PAGE TEXT:

......

Posted January 13, 2020 in General
On January 9, 2020, the Council on Library and Information Resources (CLIR) announced grants for eighteen digitization projects throughout the United States and Canada. The Moravian Archives is extremely pleased to announce that one of the approved projects is “Uncommon Bonds: Labrador Inuit and Moravian Missionaries” ($168,349.00). During this 24-month project the Moravian Archives in Bethlehem, PA, will digitize 56,199 pages of manuscript records from the Moravian Church in Labrador. Our partners in this project are Memorial University of Newfoundland, the Nunatsiavut Government, and the Moravian Church in Newfoundland and Labrador (MCNL), with project support provided by the National Heritage Digitization Strategy of Canada.
The project will begin on April 1, 2020. During the project the Moravian Archives will digitize records of the Moravian Church in Labrador from 1764-1944. These records were transferred to the Moravian Archives in Bethlehem, Pennsylvania, in 1959 and pertain primarily to the mission stations of Nain, Hopedale, and Hebron in Labrador, Canada. Mission stations at Killinek (in present-day Nunavut), Ramah, Zoar, Makkovik, and Happy Valley-Goose Bay are also represented.
The records consist of correspondence with the general administration of the Moravian Church in Europe as well as correspondence between mission station superintendents in Labrador; station diaries and proceedings of church conferences and house conferences, chronicling spiritual life at the settlements (e.g., worship, music, and traditional belief systems) as well as physical operation of the missions like building construction and repair; extensive linguistic material in the form of dictionaries and grammars; commerce and trade records; copies of legal documents regarding land grants and shipping vessel rights; memoirs of Inuit themselves (often in Inuttitut); liturgical writing in Inuttitut; membership records useful for genealogy; as well as data regarding medicine, meteorology and weather, and wildlife (e.g., hunting and fishing conditions). Also contained in the collection is a small number of maps from the region, which provide a remarkable window into the development of cartography in the region, settlement patterns, and place-names.
These records provide invaluable documentation of the lives of Inuit and missionaries in these communities and their relationship over the course of nearly two hundred years. The digitized material will be made available through the online finding aid of the Moravian Archives, on the digital platform (Digital Archives Initiative) of Memorial University of Newfoundland, and on the online Collections Repository of the Nunatsiavut Government.

......

ENTRIES SUPPLIED:

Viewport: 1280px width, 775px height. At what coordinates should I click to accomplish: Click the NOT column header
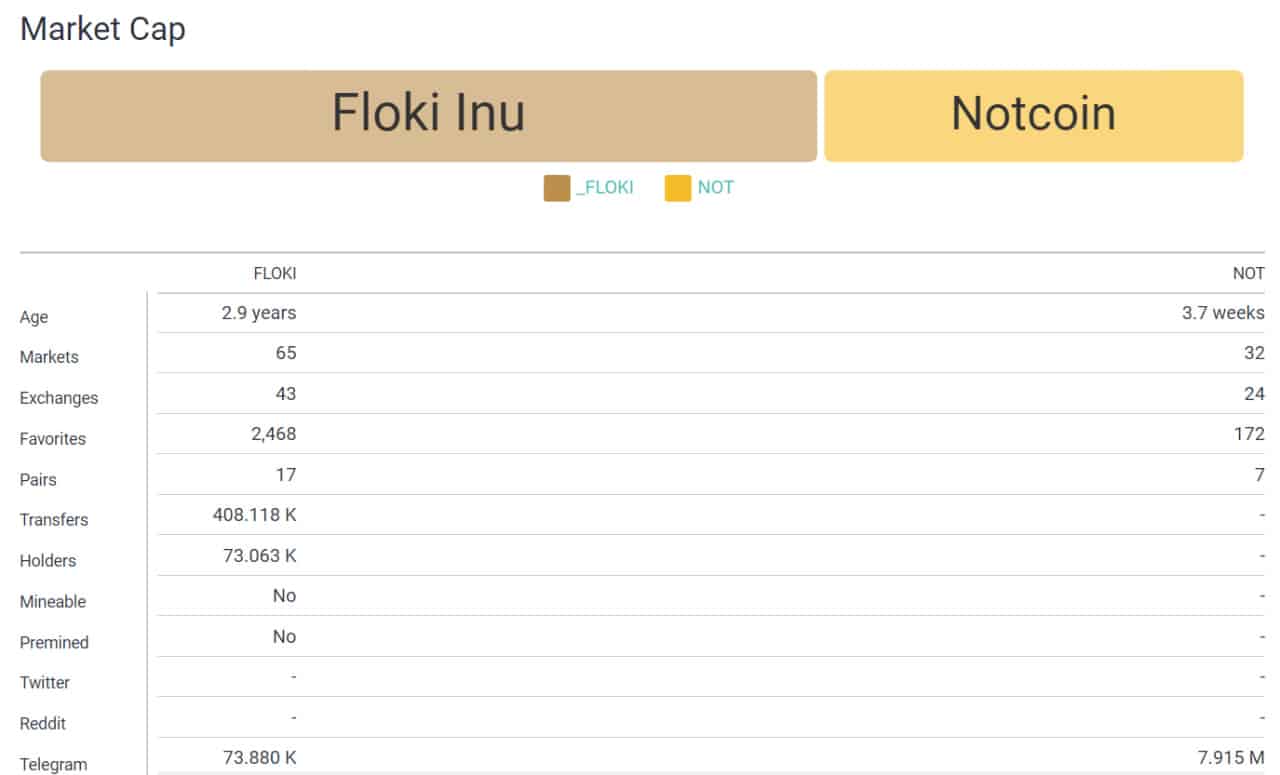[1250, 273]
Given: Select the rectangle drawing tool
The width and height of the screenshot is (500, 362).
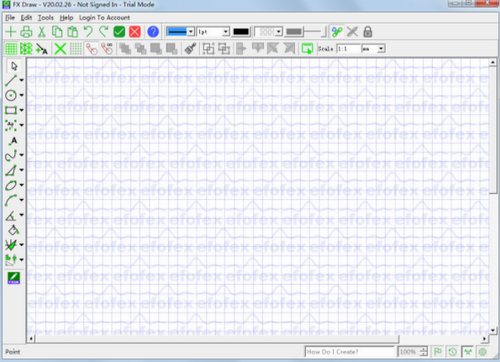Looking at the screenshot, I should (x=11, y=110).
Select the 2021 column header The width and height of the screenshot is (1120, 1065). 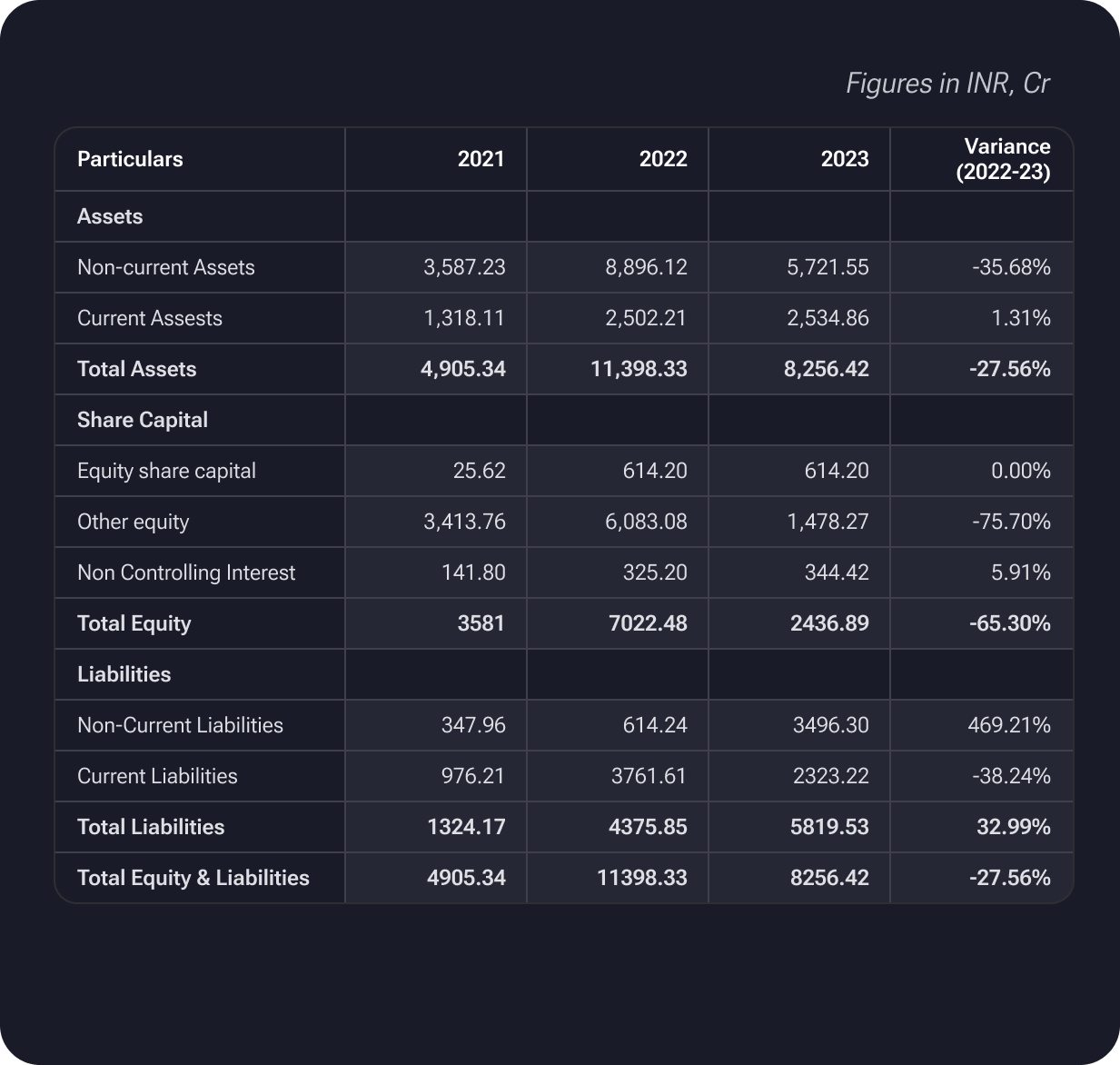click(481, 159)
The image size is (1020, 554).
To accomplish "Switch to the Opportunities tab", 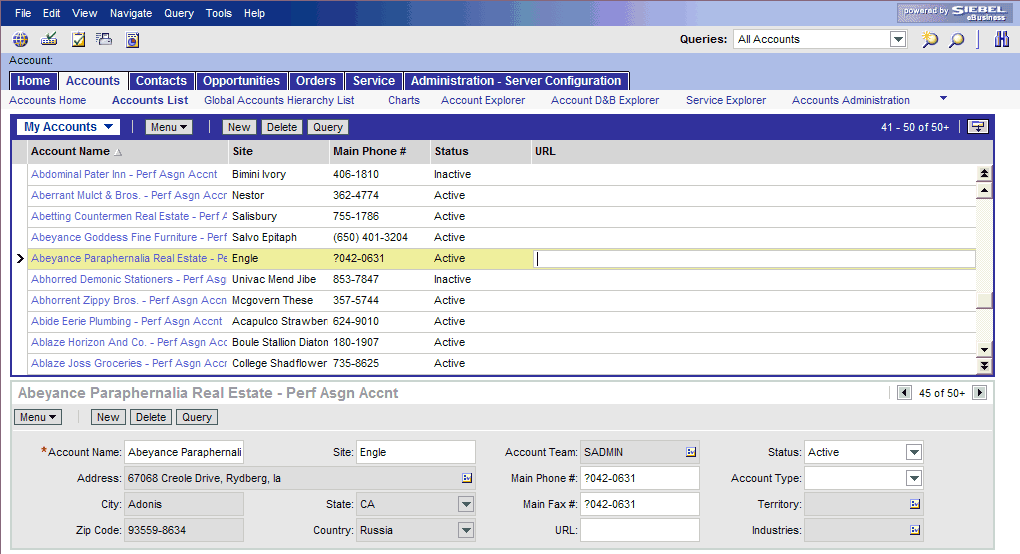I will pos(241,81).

......

REQUIRED WORK:
a - Can you quote the announcement, beginning at the words "These records provide" and stopping after "the Nunatsiavut Government."?
b - What is the Spanish translation of this sentence from the announcement: "The project will begin on April 1, 2020."
You won't need the items for anything here.

RESPONSES BY ITEM NUMBER:
a -
These records provide invaluable documentation of the lives of Inuit and missionaries in these communities and their relationship over the course of nearly two hundred years. The digitized material will be made available through the online finding aid of the Moravian Archives, on the digital platform (Digital Archives Initiative) of Memorial University of Newfoundland, and on the online Collections Repository of the Nunatsiavut Government.

b - El proyecto comenzará el 1 de abril de 2020.